Bruce Lilly wrote:
On Tue, Nov 11, 2014 at 7:21 AM, Andrew Gabriel <
illu...@cucumber.demon.co.uk> wrote
We currently support 32 bit and 64 bit kernel. A bug fix needs to work on
both 32 and 64 bit versions, so that would not be acceptable as a bug fix
for this issue (if it was something you were trying to fix in the distro).
There isn't anything specific in the program in question that would
definitively qualify as a "bug".
The program operates correctly e.g. even when compiled as a 32-bit
application on NetBSD:
# file grap
grap: ELF 32-bit LSB executable, Intel 80386, version 1 (SYSV), dynamically
linked (uses shared libs), for NetBSD 6.1.5, not stripped
# ./grap -d grap.defines test.grap | grep aligned
line invis "2038-01-20T23:59:59" aligned from Frame.Bottom.end + (0, -0.4)
to Frame.Bottom.start + (0, -0.4)
There are two parts of the problem, neither of which is specific to
application code:
1. 32-bit time_t provided by Solaris-derived kernel, run-time, and build
system is inadequate (well-known, long-standing issue)
2. default build on Solaris-derived 64-bit systems is 32-bits. Even though
the 64-bit version works as expected on OI, it isn't built as 64-bit
without special effort; i.e. by default anything using time_t is broken,
even on 64-bit OI.
Other OSes (e.g. NetBSD as shown above) have solved issue #1.
If issue #1 is solved on illumos, issue #2 becomes strictly a performance
tweak.
If there's a "bug" involved here, it is issue #1.
Issue #2 means that without special Solaris-specific effort, applications
using time_t or any library functions that directly or indirectly use
time_t may exhibit anomalous behavior when built for Solaris or illumos,
even on 64-bit systems.
Applications which need to handle dates outside of the operating system
time (such as dates of births, deaths, marriages, retirements, etc)
shouldn't be using time_t -- that's very well established.
You have an alternative?
Note that every standard time-based function eventually involves time_t.

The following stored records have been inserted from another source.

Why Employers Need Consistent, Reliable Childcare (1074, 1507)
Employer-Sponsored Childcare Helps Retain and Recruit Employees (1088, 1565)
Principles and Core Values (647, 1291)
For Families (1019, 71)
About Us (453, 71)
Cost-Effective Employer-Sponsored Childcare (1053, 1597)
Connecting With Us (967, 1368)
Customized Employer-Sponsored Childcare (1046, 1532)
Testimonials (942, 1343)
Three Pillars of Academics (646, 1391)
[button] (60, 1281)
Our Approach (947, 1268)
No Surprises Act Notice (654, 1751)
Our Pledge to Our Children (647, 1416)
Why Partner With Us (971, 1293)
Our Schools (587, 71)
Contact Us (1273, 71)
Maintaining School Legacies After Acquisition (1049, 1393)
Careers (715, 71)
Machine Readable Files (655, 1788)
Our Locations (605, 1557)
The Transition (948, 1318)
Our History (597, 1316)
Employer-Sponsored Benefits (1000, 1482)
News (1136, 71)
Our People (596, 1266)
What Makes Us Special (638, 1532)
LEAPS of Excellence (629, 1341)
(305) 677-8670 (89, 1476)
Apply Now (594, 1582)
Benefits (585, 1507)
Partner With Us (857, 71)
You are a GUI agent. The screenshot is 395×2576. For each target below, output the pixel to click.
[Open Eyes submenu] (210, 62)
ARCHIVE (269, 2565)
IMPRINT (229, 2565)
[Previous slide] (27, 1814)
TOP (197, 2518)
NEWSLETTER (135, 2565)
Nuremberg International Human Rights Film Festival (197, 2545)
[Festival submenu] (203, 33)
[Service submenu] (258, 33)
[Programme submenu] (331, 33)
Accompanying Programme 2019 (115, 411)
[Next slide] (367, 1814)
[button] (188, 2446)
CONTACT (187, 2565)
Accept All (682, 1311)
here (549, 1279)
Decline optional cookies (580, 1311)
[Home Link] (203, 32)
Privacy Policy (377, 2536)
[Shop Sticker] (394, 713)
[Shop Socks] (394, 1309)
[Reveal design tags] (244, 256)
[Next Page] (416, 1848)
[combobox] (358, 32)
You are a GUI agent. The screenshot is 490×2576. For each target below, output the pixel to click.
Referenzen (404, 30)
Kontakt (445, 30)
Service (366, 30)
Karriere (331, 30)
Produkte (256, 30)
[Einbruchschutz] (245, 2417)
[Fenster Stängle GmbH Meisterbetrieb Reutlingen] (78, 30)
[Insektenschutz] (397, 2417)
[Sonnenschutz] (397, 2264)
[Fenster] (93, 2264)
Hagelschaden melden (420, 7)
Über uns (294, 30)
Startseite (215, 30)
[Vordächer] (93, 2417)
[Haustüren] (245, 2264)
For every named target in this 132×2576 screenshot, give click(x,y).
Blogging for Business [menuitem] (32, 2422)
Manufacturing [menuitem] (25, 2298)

That includes strftime() and strptime() as in the example, time(),
clock_gettime(), all of the ctime functions (localtime(), gmtime(), etc.) ,
mktime(), difftime(), and so on.
These are all for handling times related to the operating system -
time_t is not for handling arbitrary dates/times.
No banking/finance, spreadsheet, statistical or other application
handling general dates goes anywhere near these functions. It's a bug in
grap if it does. I just checked the AT&T grap, and it doesn't (although
I'm not sure if it has any support for dates).
Generally, 32 bit apps which are simply rebuilt as 64 bit (without being
modified to explicitly make use of larger address space) run faster on x86
because of the extra registers available for compiler optimisation, and run
slower on sparc because of the larger working set size.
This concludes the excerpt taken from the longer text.